The HR4000 is a rapid transit railcar being manufactured by CRRC and assembled in Springfield, MA for the Los Angeles Metro Rail heavy rail lines. A total of 64 cars are being built as part of the base order, primarily for initial section of the D Line Extension, with 5 (contradictory information exists about this) options that total 218 cars, 282 cars total, intended to replace the Breda A650 as well as for overall expansion and to accommodate the later parts of the extension.

__To-do list__
A. Answer each of these from the HR4000 railcar text:
(i) In which city are the cars assembled?
(ii) How many cars make up the base order?
(iii) Which railcar are the HR4000 cars intended to replace?
B. Write the next paragraph of the HR4000 railcar text, starting after its final sentence.

__Supplied data__
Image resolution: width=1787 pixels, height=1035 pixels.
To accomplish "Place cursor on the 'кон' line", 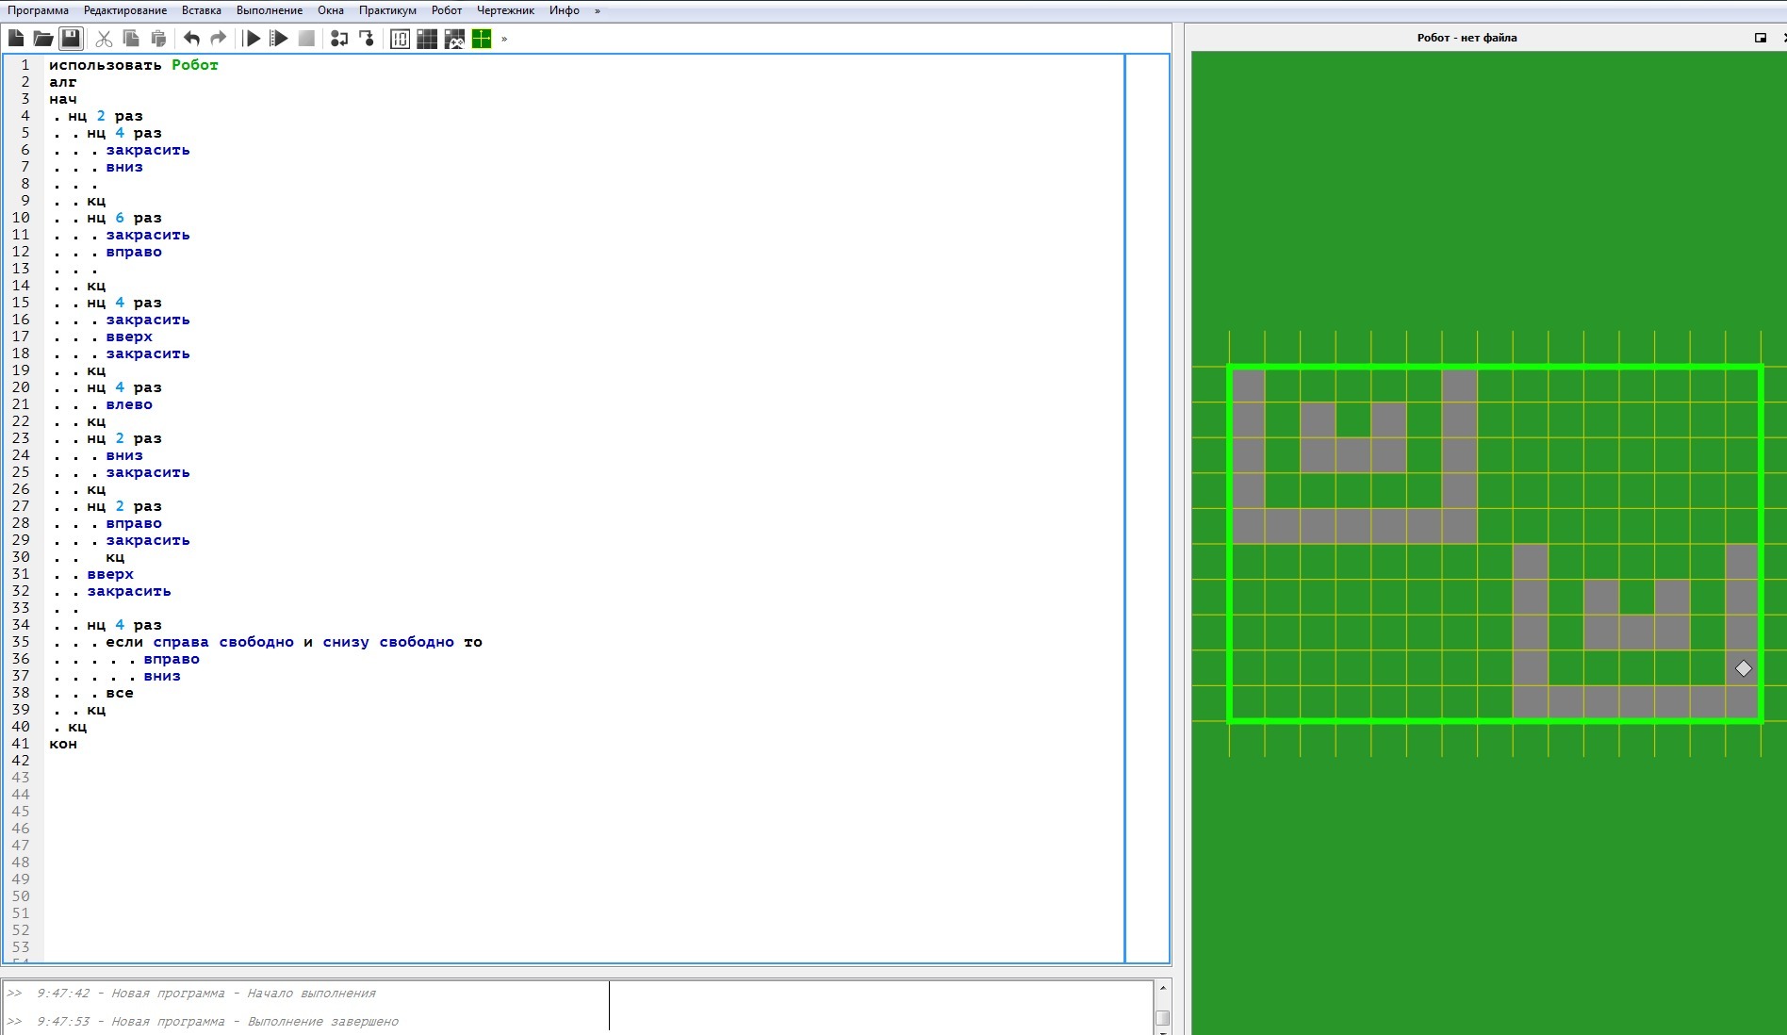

__In response__
A.
(i) Springfield, MA
(ii) 64 cars
(iii) The Breda A650

B.
Development 
Shortly after the groundbreaking of the Purple Line Extension in 2014, procurement started for new trains to run on it. The base order consists of 64 cars, 34 for the Purple Line Extension Phase 1, and 30 to replace the first order A650s (cars 501-530) with DC motors, which would have been retired in 2021, although this has not occurred. In 2014 there were 4 option orders totaling to 218 cars; 112 cars for general expansion, 20 cars for Purple Line Extension Phase 2, 12 for Phase 3, and the remaining 74 to replace the second order of A650s (cars 531-604) with AC motors (to have been retired 2030). The base order was to be delivered from 2019 to 2021, with the options from 2021 to 2030. CRRC was chosen as the manufacturer in 2017. At that point, they had expected a Spring 2020 first delivery with completion in 2021. To accommodate this order, yard expansion work started in 2019. As of January 2022, it is scheduled for completion in 2023.

The design was first unveiled in July 2021.

Design 
The exterior design shows influence from the Kinki Sharyo P3010s found on the light rail lines with yellow sides and full-color LED destination signs, compared to the green monochrome dot-matrix LED signs used with the A650s. Internally, it features more longitudinal seating than its predecessors to increase capacity (although early renders depicted against such).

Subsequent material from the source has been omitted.